Chef vs Ansible: Which Tool?

I have spent the last month evaluating configuration management tools, and I have narrowed it down to two: Chef and Ansible. Both are excellent. Both could solve our problems. But they are fundamentally different in philosophy, and choosing between them is harder than I expected.

Let me share what I have learned from actually using both, not just reading documentation.

Why We Need Configuration Management

Right now, our server configuration process is a collection of shell scripts and manual procedures. It works, but it does not scale. When you manage fifty servers, scripts are fine. When you manage hundreds, you need something more structured.

Configuration management tools let you define the desired state of your servers in code. Instead of writing a script that says "install Apache, then edit this config file, then restart the service," you write a declaration that says "Apache should be installed, this config file should contain these lines, and the service should be running." The tool figures out how to make reality match your declaration.

This is a subtle but powerful distinction. Scripts describe steps. Configuration management describes outcomes. If Apache is already installed, a script might try to install it again and fail. A configuration management tool checks, sees it is already there, and moves on.

Chef: The Ruby-Powered Workhorse

Chef has been around since 2009 and has significant adoption in the enterprise. It is written in Ruby, and its configuration language (called recipes, organized into cookbooks) is essentially Ruby code with a DSL on top.

Here is what a simple Chef recipe looks like:

package 'httpd' do
  action :install
end

service 'httpd' do
  action [:enable, :start]
end

template '/etc/httpd/conf/httpd.conf' do
  source 'httpd.conf.erb'
  notifies :restart, 'service[httpd]'
end

The good things about Chef: it is mature, well-documented, and has a large community. The cookbook ecosystem (their equivalent of plugins) is extensive. Opscode, the company behind Chef, provides a hosted Chef server that eliminates the operational overhead of running your own.

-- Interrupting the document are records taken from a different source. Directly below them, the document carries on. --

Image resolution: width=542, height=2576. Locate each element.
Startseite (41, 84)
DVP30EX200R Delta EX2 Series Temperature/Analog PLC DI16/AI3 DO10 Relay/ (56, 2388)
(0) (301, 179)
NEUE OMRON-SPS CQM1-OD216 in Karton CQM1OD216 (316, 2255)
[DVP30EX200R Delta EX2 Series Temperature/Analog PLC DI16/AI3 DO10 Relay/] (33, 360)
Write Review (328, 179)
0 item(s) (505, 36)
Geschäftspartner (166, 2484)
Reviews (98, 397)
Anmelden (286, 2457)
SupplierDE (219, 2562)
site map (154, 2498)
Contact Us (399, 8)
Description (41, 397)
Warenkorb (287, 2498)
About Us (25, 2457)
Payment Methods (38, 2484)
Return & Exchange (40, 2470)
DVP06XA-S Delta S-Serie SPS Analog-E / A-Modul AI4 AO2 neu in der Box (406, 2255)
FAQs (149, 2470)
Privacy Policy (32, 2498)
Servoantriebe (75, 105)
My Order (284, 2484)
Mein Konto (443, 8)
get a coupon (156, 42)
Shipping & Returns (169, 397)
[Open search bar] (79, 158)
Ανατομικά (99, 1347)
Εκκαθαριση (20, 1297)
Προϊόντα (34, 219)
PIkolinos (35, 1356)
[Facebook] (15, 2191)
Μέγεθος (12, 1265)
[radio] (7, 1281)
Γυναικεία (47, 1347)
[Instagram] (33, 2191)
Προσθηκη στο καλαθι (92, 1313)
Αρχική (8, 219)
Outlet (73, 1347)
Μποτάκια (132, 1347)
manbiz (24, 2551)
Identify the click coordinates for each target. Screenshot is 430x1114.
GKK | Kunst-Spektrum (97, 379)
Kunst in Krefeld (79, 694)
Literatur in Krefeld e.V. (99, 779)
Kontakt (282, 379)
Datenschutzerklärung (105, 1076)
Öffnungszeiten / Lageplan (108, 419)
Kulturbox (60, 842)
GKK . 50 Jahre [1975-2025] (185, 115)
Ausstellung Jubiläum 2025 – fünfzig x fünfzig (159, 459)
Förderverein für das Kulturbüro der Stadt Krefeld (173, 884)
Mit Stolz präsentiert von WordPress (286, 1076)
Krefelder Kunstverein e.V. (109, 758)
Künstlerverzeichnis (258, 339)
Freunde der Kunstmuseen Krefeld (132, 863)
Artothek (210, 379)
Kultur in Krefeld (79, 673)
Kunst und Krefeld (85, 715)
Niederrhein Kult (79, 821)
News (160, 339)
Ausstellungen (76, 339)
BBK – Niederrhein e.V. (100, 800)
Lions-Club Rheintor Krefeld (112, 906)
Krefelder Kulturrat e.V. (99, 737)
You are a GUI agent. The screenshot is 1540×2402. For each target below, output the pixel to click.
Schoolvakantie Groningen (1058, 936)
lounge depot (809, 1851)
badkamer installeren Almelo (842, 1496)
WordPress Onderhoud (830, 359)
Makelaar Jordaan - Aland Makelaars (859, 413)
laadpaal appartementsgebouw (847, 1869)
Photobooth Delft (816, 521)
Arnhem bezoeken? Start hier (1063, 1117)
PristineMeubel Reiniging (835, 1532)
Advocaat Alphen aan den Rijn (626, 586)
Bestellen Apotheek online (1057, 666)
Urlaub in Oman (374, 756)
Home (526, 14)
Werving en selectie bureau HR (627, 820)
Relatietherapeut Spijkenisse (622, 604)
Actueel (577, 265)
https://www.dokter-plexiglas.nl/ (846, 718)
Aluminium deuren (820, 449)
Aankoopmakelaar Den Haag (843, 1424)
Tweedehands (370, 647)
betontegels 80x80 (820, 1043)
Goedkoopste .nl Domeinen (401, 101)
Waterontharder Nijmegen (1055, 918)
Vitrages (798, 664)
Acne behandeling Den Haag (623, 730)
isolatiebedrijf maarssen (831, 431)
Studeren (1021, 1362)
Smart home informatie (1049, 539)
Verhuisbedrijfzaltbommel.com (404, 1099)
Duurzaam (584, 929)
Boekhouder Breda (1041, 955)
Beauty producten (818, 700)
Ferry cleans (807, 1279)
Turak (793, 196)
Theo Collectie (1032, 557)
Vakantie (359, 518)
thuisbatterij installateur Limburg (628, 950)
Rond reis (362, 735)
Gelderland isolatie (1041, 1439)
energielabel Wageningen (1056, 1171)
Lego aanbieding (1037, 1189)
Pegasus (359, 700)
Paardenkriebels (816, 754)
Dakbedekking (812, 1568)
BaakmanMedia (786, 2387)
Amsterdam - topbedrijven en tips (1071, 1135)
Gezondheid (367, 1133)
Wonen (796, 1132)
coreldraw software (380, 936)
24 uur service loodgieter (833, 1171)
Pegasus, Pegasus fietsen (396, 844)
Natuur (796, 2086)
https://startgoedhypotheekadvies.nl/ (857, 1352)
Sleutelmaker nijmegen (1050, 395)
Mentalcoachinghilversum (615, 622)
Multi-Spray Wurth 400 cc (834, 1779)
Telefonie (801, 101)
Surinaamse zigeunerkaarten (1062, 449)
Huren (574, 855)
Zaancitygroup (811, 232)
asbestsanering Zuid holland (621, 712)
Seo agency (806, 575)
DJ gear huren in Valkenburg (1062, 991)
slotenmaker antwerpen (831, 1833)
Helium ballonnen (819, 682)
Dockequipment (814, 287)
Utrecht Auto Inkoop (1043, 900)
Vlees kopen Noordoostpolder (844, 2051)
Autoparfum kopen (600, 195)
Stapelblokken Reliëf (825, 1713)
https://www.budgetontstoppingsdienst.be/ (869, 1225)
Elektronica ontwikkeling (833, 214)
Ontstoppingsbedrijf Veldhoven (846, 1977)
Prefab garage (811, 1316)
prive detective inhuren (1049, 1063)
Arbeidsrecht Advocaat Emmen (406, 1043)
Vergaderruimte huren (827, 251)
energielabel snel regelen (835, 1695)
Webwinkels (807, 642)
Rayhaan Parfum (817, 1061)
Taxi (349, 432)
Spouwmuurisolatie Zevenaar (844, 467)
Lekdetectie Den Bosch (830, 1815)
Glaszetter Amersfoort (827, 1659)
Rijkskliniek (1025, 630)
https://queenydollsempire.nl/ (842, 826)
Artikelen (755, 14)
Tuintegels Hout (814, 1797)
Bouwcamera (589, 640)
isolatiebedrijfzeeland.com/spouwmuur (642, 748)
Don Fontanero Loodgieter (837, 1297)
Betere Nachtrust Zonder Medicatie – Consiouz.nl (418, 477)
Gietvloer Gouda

The bad things: it requires a dedicated Chef server as a central management point. Every managed node runs a Chef client that periodically connects to the server, downloads its configuration, and applies it. Setting up and maintaining the Chef server is a non-trivial task. It requires PostgreSQL, Solr, RabbitMQ, and several other components.

And then there is Ruby. I do not dislike Ruby, but my team does not know Ruby. Asking them to learn a new programming language to manage servers is a significant ask. Yes, you can write basic Chef recipes without deep Ruby knowledge, but the moment you need to do something complex, you are writing Ruby.

Ansible: The SSH-Based Newcomer

Ansible was released in 2012 by Michael DeHaan (who previously created Cobbler and worked on Puppet's Func project). It takes a radically different approach.

There is no central server. No agents on managed nodes. Ansible connects to your servers over SSH, which is already there, and executes tasks. Your configuration is written in YAML, which is arguably the simplest configuration language in existence.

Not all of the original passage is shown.